→ **EXERCISE OBJECTIVE**
What is needed is an exact repeat of the lines from the one holding "Task: Select answer option A: 违章行为" through the final line of the data, with no pictures.

Dataset entries:
"""

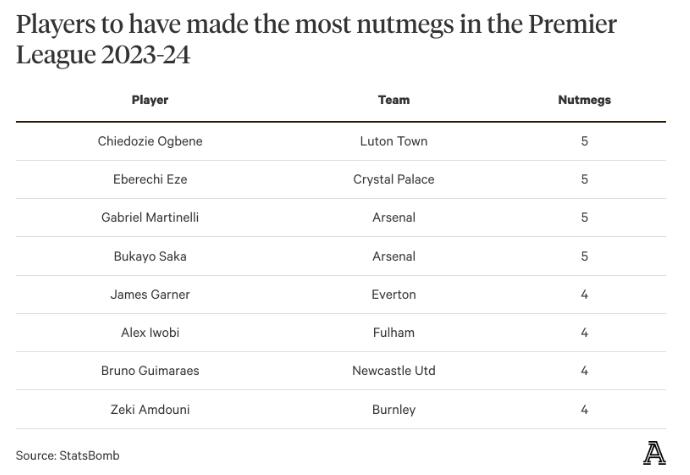Select the James Garner row name
690x475 pixels.
[x=150, y=295]
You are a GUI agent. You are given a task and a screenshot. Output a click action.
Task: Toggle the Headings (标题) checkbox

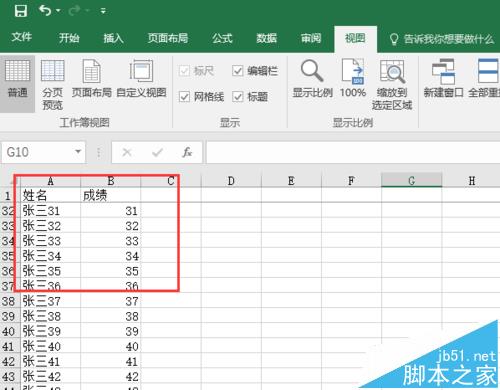(237, 97)
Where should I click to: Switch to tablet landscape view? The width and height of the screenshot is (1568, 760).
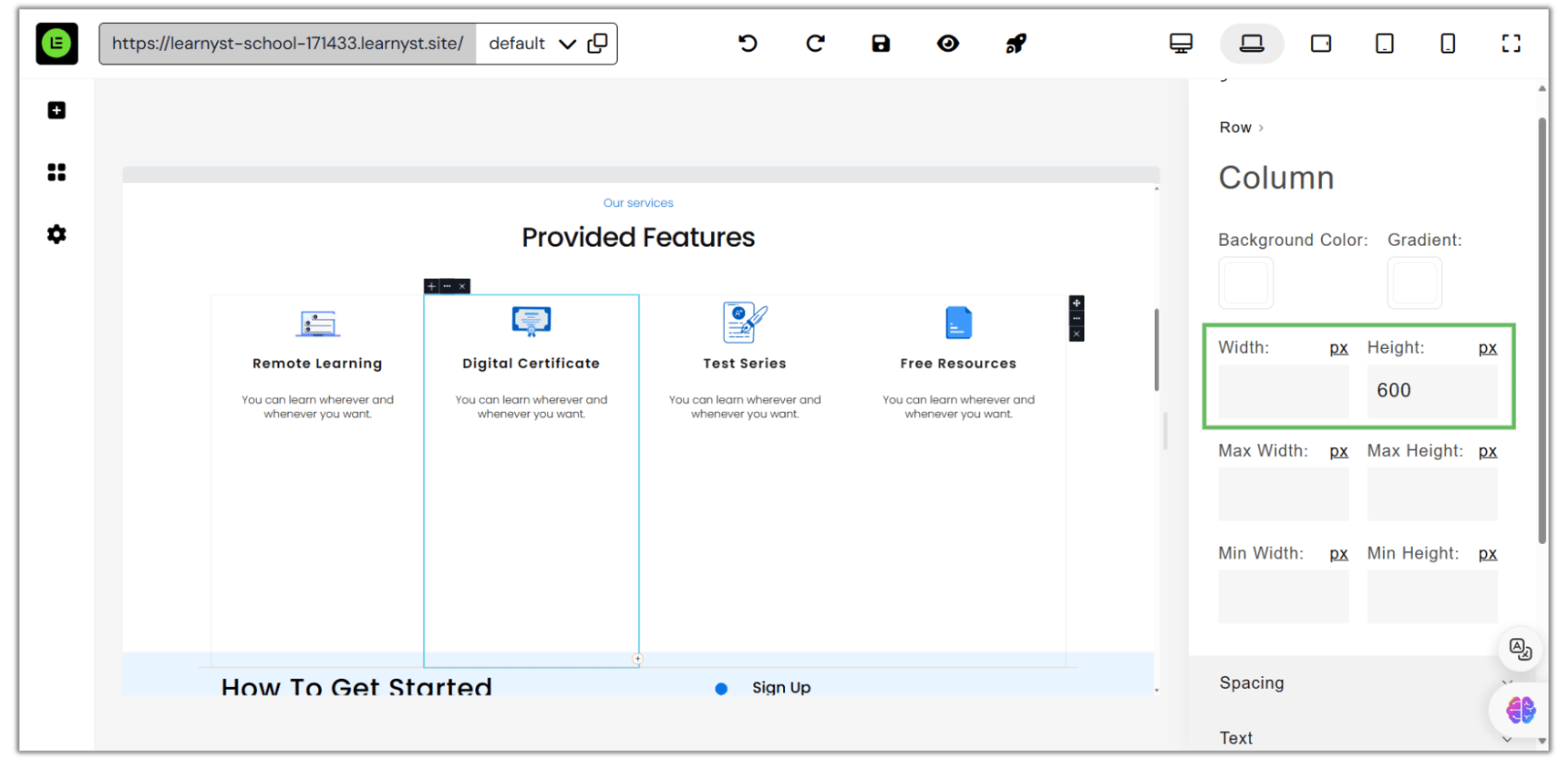pos(1320,44)
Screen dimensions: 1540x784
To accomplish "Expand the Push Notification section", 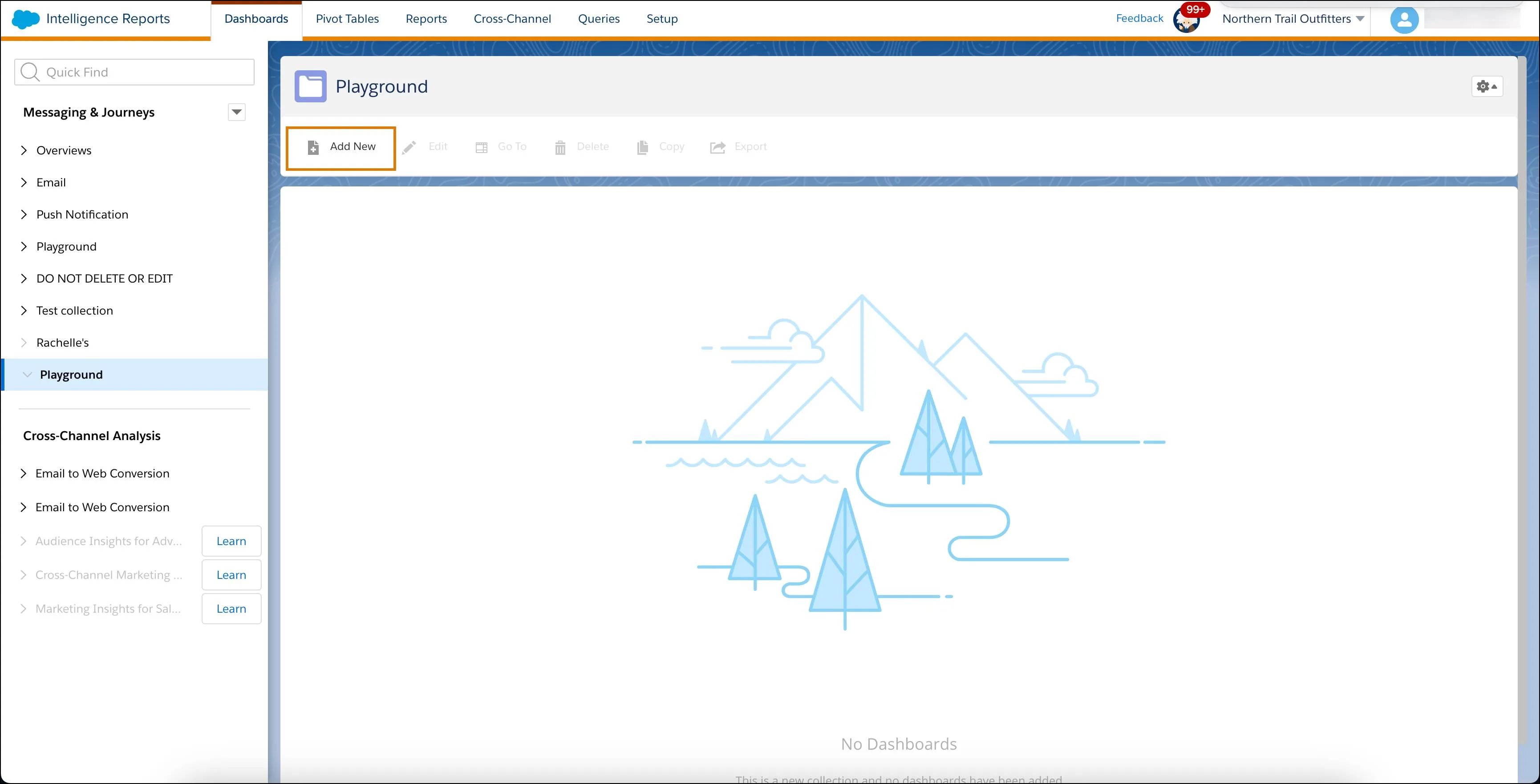I will pyautogui.click(x=22, y=214).
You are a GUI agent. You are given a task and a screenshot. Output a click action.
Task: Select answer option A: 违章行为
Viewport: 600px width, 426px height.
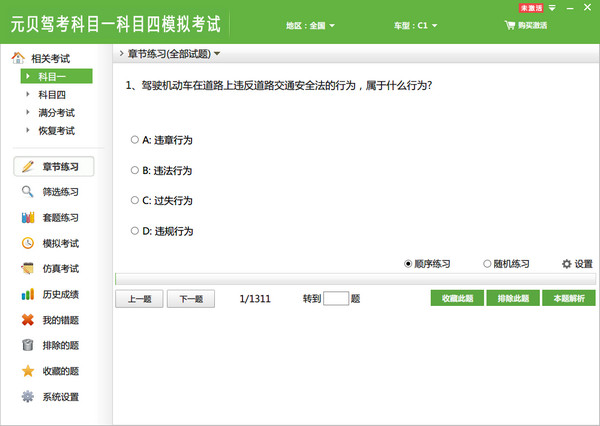pos(135,140)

"""

→ **OUTPUT FOR THIS EXERCISE**
Task: Select answer option A: 违章行为
Viewport: 600px width, 426px height.
pos(135,140)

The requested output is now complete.